Work request = Nothing in the data may be altered; the answer is a verbatim copy of it.

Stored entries
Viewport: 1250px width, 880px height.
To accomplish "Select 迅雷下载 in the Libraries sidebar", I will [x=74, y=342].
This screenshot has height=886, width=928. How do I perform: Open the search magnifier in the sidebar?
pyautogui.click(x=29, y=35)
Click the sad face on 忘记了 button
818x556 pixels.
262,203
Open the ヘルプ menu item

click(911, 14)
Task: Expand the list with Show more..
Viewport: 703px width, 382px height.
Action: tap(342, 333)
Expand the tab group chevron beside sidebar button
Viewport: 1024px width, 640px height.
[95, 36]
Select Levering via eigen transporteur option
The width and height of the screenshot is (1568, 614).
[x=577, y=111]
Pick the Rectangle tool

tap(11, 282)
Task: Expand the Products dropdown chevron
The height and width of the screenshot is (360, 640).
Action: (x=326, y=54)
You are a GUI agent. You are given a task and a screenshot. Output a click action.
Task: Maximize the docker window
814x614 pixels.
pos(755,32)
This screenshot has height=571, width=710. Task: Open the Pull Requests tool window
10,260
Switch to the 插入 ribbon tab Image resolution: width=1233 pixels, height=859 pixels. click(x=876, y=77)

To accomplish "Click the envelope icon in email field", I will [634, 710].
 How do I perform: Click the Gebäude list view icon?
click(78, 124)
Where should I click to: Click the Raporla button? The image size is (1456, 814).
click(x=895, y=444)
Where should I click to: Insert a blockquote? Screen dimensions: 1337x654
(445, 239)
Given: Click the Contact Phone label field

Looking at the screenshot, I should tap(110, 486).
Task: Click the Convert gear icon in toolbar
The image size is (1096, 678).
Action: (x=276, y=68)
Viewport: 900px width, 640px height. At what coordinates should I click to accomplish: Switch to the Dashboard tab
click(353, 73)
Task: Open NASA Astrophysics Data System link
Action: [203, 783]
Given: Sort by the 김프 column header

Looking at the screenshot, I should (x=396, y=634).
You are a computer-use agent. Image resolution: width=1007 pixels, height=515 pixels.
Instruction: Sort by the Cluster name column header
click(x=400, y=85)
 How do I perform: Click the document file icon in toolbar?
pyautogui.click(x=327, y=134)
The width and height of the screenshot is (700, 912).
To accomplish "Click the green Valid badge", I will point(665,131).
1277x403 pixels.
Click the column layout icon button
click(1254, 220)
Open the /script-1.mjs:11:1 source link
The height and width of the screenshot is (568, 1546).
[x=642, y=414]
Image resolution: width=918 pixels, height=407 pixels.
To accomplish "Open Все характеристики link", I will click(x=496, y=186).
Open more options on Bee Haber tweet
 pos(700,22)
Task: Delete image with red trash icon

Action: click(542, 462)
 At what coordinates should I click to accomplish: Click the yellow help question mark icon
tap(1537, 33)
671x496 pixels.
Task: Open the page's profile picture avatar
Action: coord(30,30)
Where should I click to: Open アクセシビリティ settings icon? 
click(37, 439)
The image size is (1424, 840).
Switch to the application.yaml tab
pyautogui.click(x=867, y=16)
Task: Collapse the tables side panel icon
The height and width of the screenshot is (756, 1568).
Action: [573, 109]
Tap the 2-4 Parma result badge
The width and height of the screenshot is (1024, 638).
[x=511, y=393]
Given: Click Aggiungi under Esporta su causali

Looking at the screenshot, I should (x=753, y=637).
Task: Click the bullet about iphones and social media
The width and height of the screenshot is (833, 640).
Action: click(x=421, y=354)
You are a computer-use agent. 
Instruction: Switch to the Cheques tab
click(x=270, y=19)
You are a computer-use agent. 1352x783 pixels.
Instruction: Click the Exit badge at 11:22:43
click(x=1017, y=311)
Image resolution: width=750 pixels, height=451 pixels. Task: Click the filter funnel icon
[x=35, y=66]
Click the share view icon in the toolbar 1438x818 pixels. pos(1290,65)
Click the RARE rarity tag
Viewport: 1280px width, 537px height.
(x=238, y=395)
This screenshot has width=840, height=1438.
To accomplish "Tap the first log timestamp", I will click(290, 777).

Reply to the exercise =
Viewport: 1250px width, 880px height.
To accomplish "Select 迅雷下载 in the Libraries sidebar", I will [x=74, y=342].
This screenshot has height=886, width=928. How do I perform: Open the search magnifier in the sidebar?
pyautogui.click(x=29, y=35)
Click the sad face on 忘记了 button
818x556 pixels.
262,203
Open the ヘルプ menu item

click(911, 14)
Task: Expand the list with Show more..
Viewport: 703px width, 382px height.
Action: tap(342, 333)
Expand the tab group chevron beside sidebar button
Viewport: 1024px width, 640px height.
[95, 36]
Select Levering via eigen transporteur option
The width and height of the screenshot is (1568, 614).
[x=577, y=111]
Pick the Rectangle tool

tap(11, 282)
Task: Expand the Products dropdown chevron
The height and width of the screenshot is (360, 640).
Action: (x=326, y=54)
You are a GUI agent. You are given a task and a screenshot. Output a click action.
Task: Maximize the docker window
814x614 pixels.
pos(755,32)
This screenshot has height=571, width=710. Task: Open the Pull Requests tool window
10,260
Switch to the 插入 ribbon tab Image resolution: width=1233 pixels, height=859 pixels. click(x=876, y=77)

To accomplish "Click the envelope icon in email field", I will [634, 710].
 How do I perform: Click the Gebäude list view icon?
click(78, 124)
Where should I click to: Click the Raporla button? The image size is (1456, 814).
click(x=895, y=444)
Where should I click to: Insert a blockquote? Screen dimensions: 1337x654
(445, 239)
Given: Click the Contact Phone label field

Looking at the screenshot, I should tap(110, 486).
Task: Click the Convert gear icon in toolbar
The image size is (1096, 678).
Action: (x=276, y=68)
Viewport: 900px width, 640px height. At what coordinates should I click to accomplish: Switch to the Dashboard tab
click(353, 73)
Task: Open NASA Astrophysics Data System link
Action: [203, 783]
Given: Sort by the 김프 column header

Looking at the screenshot, I should (x=396, y=634).
You are a computer-use agent. Image resolution: width=1007 pixels, height=515 pixels.
Instruction: Sort by the Cluster name column header
click(x=400, y=85)
 How do I perform: Click the document file icon in toolbar?
pyautogui.click(x=327, y=134)
The width and height of the screenshot is (700, 912).
To accomplish "Click the green Valid badge", I will point(665,131).
1277x403 pixels.
Click the column layout icon button
click(1254, 220)
Open the /script-1.mjs:11:1 source link
The height and width of the screenshot is (568, 1546).
[x=642, y=414]
Image resolution: width=918 pixels, height=407 pixels.
To accomplish "Open Все характеристики link", I will click(x=496, y=186).
Open more options on Bee Haber tweet
 pos(700,22)
Task: Delete image with red trash icon

Action: click(542, 462)
 At what coordinates should I click to accomplish: Click the yellow help question mark icon
tap(1537, 33)
671x496 pixels.
Task: Open the page's profile picture avatar
Action: coord(30,30)
Where should I click to: Open アクセシビリティ settings icon? 
click(37, 439)
The image size is (1424, 840).
Switch to the application.yaml tab
pyautogui.click(x=867, y=16)
Task: Collapse the tables side panel icon
The height and width of the screenshot is (756, 1568).
Action: [573, 109]
Tap the 2-4 Parma result badge
The width and height of the screenshot is (1024, 638).
[x=511, y=393]
Given: Click Aggiungi under Esporta su causali

Looking at the screenshot, I should (x=753, y=637).
Task: Click the bullet about iphones and social media
The width and height of the screenshot is (833, 640).
Action: click(x=421, y=354)
You are a computer-use agent. 
Instruction: Switch to the Cheques tab
click(x=270, y=19)
You are a computer-use agent. 1352x783 pixels.
Instruction: Click the Exit badge at 11:22:43
click(x=1017, y=311)
Image resolution: width=750 pixels, height=451 pixels. Task: Click the filter funnel icon
[x=35, y=66]
Click the share view icon in the toolbar 1438x818 pixels. pos(1290,65)
Click the RARE rarity tag
Viewport: 1280px width, 537px height.
(x=238, y=395)
This screenshot has width=840, height=1438.
To accomplish "Tap the first log timestamp", I will click(290, 777).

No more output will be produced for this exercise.